Stream: t-compiler/wg-parallel-rustc

Topic: meeting 2019-12-09


simulacrum (Dec 09 2019 at 14:25, on Zulip):

I don't think I have any updates

simulacrum (Dec 09 2019 at 14:26, on Zulip):

I have not spent time on looking into making Cargo act as the jobserver for rustc (vs. the pipe, etc)

simulacrum (Dec 09 2019 at 14:26, on Zulip):

@WG-parallel-rustc do we think it's worth meeting today, given this?

simulacrum (Dec 09 2019 at 14:26, on Zulip):

(not sure if others have things to talk about)

Santiago Pastorino (Dec 09 2019 at 14:35, on Zulip):

not from my side, last week I were doing some MIR stuff

simulacrum (Dec 09 2019 at 16:46, on Zulip):

okay, let's tentatively cancel, but if someone feels that we should meet, then please say so in the next hour

Alex Crichton (Dec 09 2019 at 16:56, on Zulip):

Cancelling sounds ok with me

nikomatsakis (Dec 09 2019 at 20:09, on Zulip):

Hey all sorry i'm slow

nikomatsakis (Dec 09 2019 at 20:10, on Zulip):

but i'm also ok :)

nikomatsakis (Dec 09 2019 at 20:12, on Zulip):

that said, I see there's been a lot of activity, @simulacrum is it possible to summarize what's up?

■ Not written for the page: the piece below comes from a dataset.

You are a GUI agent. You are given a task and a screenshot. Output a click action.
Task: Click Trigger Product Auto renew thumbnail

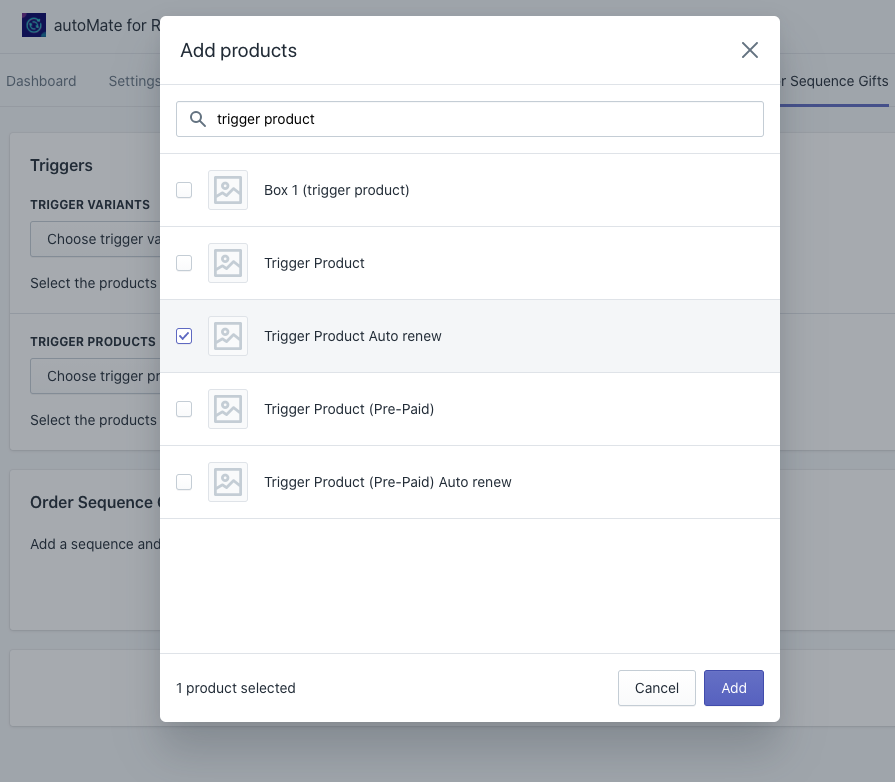228,336
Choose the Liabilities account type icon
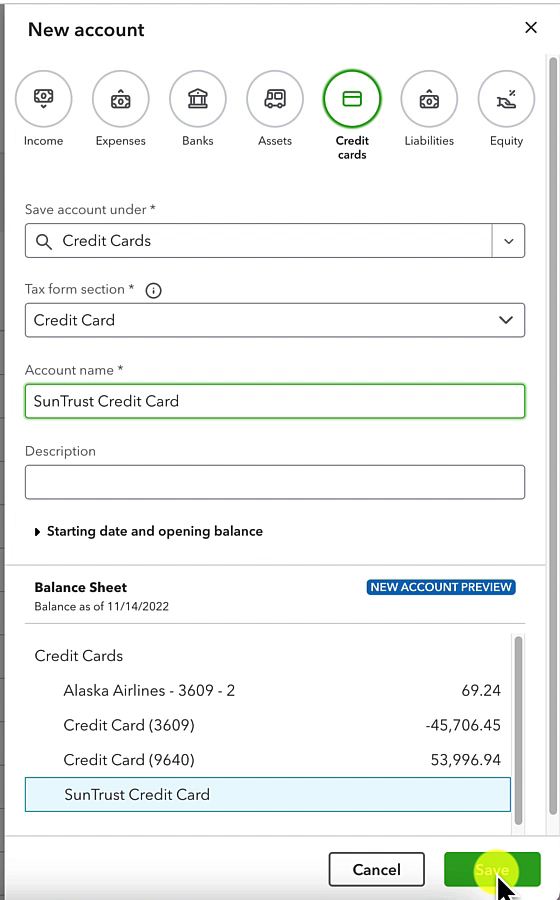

nikomatsakis (Dec 09 2019 at 20:12, on Zulip):

I saw some discussion of possible bugs in the new rustc scheduler, or at least the jobserver integration with it?

simulacrum (Dec 09 2019 at 20:12, on Zulip):

Yeah, I can provide some summary

simulacrum (Dec 09 2019 at 20:15, on Zulip):

We've loosely concluded that the current jobserver, at least on linux, is showing fairly high contention inside the kernel (for read/write calls on the pipe), which we believe is due to ~all rustc threads waiting for a jobserver token getting woken up on every new token (vs. just one). Using a POSIX IPC semaphore here seems to resolve things, but is not viable due to being incompatible with make (and cmake, etc.).

We also discovered that at least the new rayon branch is incorrectly releasing the implicit (and only) token held by a rustc process when it goes to sleep due to lack of work; we have a tentative fix planned that'll be within rustc itself essentially avoiding the bug by just not ever releasing the implicit token.

simulacrum (Dec 09 2019 at 20:17, on Zulip):

For the contention, the current plan is that rustc will no longer directly connect to the jobserver, but rather call into Cargo (via some sort of pipe, possibly, or some other mechanism -- this is a bit unclear right now), and Cargo will issue the blocking reads/writes on the jobserver pipe. This should give us flexibility in terms of which rustc's get tokens and is more generally nice for getting control over scheduling tokens across the rustcs we spawn. That work is planned for myself to do, but I've been semi-avoiding it so far since it sounds like a relatively large task (and I need to spend some design time writing up a spec before digging in, I think).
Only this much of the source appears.